My idea is you rig your mesh and then weight paint – or whatever is used now, been a long while since I’ve used Blender – the bony parts, the stretchy parts, the bouncy parts and use these to constrain the mesh in a ‘natural’ way to simulate whatever’s underneath the mesh like a muscle and skeletal system in a character. And, something which I think is kind of cool, you can also use the “Shape Constraint” to define things like dragon scales, the scales themselves keep their shape while the areas around them deform to adhere to the pose. Haven’t actually debugged that one yet so…
As to the bake vs. not bake, I wasn’t sure about that but we (me and the daffy robots) just did what the existing Simulation Zone does by plugging into the baking system while also using the Lazy Function to cache state across the frames like the Repeat zone uses. This could (probably) be made to run the constraint solver on each update and not bake the results but, dunno?
So… not a full program simulation but the building blocks of different constraint types to do a sort of “ghetto physics” on the meshes for whatever artistic reason. Ironically, it should also be able do a reasonable hair dynamics.
Oh, and the “existing library” is just Eigen, that’s what does all the heavy lifting and it’s doing some sort of zero-copy matrix thing, allegedly, for efficiency. The solver was surprisingly easy to implement using Eigen’s built-in functionality. Plus, adding new constraint types is trivial, I just started with the ones from the paper which would work without converting to tetrahedral meshes.

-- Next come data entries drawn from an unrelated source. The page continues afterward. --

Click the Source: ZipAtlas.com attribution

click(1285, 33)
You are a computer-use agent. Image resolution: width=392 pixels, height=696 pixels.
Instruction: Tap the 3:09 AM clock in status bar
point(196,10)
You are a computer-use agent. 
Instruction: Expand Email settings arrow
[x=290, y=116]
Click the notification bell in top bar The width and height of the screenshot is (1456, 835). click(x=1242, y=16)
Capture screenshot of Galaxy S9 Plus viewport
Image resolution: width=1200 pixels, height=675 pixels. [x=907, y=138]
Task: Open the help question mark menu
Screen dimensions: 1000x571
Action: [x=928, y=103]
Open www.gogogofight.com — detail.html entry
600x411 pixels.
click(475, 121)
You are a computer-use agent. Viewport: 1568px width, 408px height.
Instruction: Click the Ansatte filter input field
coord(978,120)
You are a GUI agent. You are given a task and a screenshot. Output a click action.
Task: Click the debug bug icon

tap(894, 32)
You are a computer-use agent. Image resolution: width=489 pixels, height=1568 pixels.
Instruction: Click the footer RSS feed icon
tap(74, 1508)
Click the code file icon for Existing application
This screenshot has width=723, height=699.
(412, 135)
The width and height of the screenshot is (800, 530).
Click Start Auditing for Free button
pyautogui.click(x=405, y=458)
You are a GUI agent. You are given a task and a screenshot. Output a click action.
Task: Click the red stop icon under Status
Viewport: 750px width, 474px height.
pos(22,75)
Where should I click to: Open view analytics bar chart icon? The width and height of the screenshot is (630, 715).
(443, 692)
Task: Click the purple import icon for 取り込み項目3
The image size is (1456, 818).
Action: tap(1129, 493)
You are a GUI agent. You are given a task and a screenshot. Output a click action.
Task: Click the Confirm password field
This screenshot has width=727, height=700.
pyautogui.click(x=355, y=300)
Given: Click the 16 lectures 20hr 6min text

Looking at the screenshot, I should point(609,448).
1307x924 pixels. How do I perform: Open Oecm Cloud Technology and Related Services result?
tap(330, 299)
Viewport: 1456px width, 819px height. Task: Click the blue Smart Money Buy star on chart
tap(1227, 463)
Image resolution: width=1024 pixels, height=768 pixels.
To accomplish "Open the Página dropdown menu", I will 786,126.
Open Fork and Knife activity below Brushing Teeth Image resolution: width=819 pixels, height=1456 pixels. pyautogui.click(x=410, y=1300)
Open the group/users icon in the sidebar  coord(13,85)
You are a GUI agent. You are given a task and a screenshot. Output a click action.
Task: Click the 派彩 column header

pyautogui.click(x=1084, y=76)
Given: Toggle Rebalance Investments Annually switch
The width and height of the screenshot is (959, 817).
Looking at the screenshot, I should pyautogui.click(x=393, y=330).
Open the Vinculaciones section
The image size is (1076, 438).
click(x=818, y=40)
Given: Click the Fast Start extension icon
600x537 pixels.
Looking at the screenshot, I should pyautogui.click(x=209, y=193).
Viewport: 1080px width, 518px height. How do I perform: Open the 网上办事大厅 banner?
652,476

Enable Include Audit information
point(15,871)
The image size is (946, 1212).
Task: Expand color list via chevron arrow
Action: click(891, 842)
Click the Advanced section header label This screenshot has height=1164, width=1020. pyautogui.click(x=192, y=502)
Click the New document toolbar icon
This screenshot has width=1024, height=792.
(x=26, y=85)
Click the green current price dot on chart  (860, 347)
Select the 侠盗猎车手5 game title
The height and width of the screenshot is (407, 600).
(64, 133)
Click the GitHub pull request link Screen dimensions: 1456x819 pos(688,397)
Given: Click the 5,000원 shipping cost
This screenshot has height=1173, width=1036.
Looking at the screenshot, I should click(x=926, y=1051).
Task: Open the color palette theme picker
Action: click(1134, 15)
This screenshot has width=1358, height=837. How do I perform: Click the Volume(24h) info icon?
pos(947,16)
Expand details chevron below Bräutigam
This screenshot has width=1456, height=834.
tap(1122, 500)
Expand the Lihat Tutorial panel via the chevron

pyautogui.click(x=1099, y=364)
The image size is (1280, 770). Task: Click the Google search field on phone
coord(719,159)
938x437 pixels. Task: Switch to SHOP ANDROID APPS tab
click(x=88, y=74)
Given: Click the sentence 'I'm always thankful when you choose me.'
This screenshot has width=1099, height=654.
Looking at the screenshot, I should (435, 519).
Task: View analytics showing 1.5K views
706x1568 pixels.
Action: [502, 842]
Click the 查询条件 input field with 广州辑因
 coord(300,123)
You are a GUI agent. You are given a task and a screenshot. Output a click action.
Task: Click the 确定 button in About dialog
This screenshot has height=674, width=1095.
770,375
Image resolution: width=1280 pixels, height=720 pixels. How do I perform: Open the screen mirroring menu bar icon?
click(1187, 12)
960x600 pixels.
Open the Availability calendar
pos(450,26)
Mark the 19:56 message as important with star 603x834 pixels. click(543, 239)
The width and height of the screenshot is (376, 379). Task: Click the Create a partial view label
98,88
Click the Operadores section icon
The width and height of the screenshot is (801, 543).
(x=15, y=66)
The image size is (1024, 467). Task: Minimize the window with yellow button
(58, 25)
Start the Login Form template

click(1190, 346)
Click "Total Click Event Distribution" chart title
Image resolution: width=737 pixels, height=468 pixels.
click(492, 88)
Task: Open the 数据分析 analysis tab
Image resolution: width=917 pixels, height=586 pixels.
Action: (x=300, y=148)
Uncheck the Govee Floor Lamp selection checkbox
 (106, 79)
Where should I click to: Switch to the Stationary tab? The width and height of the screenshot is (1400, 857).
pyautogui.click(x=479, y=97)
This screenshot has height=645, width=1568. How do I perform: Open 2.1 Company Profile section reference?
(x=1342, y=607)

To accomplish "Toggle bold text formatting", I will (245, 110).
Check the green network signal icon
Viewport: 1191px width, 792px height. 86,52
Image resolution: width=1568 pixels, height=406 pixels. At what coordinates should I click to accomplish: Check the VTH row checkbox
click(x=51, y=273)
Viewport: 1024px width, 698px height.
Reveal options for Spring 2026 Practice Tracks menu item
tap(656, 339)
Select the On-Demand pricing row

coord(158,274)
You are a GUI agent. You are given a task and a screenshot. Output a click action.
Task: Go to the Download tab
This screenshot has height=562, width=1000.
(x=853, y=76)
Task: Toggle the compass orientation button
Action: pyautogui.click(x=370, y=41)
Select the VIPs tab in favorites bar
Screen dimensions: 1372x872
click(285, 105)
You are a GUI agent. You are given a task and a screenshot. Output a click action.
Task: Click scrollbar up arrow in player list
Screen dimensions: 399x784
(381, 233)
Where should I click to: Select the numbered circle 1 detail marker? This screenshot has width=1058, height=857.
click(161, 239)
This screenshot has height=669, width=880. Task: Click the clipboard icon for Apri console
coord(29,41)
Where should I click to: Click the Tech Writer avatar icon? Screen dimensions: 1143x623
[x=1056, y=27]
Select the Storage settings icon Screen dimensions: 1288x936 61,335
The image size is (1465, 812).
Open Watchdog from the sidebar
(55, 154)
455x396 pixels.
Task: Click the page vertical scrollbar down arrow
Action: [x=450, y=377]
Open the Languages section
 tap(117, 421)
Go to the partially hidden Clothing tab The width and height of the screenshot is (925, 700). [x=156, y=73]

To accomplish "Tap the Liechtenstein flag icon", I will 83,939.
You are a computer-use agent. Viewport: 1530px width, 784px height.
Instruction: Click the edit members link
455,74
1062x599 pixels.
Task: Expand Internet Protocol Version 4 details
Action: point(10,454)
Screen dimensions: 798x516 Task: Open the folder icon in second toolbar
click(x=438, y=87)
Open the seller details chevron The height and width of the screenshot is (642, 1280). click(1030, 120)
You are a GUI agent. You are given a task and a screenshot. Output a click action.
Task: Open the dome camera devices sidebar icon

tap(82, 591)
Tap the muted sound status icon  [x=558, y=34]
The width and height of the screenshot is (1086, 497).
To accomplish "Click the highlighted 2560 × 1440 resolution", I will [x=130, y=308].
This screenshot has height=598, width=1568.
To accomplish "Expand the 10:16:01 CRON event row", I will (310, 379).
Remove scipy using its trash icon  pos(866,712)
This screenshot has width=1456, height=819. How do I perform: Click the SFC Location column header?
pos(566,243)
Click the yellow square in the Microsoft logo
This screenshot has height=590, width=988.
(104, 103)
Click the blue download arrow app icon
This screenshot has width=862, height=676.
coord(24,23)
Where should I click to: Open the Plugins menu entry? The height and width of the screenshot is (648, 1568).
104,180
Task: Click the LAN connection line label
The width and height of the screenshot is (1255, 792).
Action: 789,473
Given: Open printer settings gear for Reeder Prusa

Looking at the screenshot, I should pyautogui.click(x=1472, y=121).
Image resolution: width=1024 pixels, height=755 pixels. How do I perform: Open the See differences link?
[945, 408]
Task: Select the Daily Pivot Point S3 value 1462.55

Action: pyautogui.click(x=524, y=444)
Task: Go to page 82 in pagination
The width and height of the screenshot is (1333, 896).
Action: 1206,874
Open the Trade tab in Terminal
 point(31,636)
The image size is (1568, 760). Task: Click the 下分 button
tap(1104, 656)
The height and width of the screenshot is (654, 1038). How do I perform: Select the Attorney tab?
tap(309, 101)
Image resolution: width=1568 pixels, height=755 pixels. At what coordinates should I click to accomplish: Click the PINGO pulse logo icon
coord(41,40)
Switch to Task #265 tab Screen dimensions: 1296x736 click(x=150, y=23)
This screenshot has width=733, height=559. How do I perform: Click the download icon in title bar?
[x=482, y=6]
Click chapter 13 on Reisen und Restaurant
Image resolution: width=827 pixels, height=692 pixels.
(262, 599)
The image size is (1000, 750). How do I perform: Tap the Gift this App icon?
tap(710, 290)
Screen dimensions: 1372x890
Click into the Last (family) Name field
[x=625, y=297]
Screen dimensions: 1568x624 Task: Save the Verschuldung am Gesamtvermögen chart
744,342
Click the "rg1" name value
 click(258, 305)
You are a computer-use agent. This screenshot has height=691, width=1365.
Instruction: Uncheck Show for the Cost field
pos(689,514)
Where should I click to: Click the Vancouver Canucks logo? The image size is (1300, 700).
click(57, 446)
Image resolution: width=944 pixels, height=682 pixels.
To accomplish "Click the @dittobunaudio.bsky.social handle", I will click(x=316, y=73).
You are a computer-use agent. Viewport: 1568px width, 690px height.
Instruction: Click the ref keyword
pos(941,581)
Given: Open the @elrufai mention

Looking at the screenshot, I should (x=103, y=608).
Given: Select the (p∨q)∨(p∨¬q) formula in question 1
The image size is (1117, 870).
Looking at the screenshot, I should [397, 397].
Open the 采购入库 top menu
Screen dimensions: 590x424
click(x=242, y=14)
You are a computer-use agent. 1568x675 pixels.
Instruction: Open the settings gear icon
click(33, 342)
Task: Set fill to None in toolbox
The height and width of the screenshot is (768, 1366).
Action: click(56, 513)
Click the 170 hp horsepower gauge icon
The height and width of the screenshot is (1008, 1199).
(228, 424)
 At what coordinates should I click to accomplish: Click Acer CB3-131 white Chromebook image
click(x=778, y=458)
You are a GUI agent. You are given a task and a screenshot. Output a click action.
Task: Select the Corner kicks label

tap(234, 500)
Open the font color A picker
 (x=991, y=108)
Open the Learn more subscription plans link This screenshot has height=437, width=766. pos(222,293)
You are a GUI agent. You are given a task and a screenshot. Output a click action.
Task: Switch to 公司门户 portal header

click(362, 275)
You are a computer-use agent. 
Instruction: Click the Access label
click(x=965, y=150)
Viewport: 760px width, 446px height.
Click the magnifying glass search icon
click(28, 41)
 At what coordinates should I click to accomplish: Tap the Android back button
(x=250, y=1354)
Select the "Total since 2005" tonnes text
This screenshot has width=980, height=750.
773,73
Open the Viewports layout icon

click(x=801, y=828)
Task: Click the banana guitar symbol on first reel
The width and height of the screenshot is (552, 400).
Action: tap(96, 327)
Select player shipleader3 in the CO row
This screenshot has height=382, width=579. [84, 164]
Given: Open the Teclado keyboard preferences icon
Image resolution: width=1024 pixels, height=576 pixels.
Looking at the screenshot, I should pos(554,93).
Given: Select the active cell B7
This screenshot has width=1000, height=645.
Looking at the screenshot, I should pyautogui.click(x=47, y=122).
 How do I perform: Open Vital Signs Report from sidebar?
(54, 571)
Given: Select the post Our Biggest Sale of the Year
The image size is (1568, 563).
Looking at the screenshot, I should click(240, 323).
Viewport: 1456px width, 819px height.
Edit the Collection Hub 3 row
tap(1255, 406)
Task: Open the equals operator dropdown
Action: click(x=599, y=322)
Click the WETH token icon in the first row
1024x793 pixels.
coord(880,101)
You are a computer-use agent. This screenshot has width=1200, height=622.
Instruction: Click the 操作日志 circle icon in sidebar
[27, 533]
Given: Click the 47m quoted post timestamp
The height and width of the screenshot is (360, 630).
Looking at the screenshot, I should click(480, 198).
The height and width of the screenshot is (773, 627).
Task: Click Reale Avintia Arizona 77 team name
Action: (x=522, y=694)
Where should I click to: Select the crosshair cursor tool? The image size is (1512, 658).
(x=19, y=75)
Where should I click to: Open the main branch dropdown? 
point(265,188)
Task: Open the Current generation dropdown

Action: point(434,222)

Our AI overlords say “The most pragmatic path forward would probably be to engage with their existing XPBD work rather than trying to introduce a competing solver architecture” so, who knows?
–edit–
I did some more interrogation of the daffy robot and this is a more concise description of (one of) the intended use cases:
How This Would Work
Your pipeline would be:
- Armature deforms the mesh (standard skinning/deformation)
- PD simulation “fixes” the artifacts using constraints:
- Stretch constraints prevent unnatural stretching from skinning
- Bending constraints smooth out creases
- Volume/area constraints prevent collapsing
- Collision constraints prevent self-intersection
This approach gives you physically-based shape keys that automatically work for any pose - exactly what the paper’s “generality” criterion was designed for. You’re not doing full cloth simulation, you’re using PD as an intelligent smoothing/correction filter on top of traditional rigging.